Punkten konnte Walter-Borjans beim Thema WestLB. Der Gerichtstermin war für ihn nur ein Intermezzo zwischen den entscheidenden Verhandlungsrunden zur Zukunft der Bank. „Wir brauchen das Sondervermögen, die Risiken sind sehr groß“, betonte er. Doch auch hier setzte Bertrams nach: Müsse denn das im Vorgriff auf Risiken mit neuen Krediten geschehen, deren Zinsen schon jetzt fällig werden?
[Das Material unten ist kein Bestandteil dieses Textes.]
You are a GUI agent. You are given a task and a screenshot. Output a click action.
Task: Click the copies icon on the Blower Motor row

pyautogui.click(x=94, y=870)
Es war also ein Schlagabtausch auf hohem Niveau, bei der auch die Opposition vom Gericht nicht geschont wurde. Da auch schon Schwarz-Gelb 1,1 Milliarden Euro in das WestLB-Sondervermögen gesteckt hatte, obwohl schon damals die Verschuldung immens hoch war, wollte Richter Joachim Wieland wissen, ob man denn zwischen guten und schlechten Rücklagen unterscheiden könne.

Das Urteil gibt es am 15. März. Alle Beteiligten gaben sich vorsichtig optimistisch. „Hoffnung auf ein Signal gegen hemmungslose Verschuldung“ empfand FDP-Fraktionschef Gerhard Papke, während Walter-Borjans eine „ergebnisoffene Diskussion“ sah.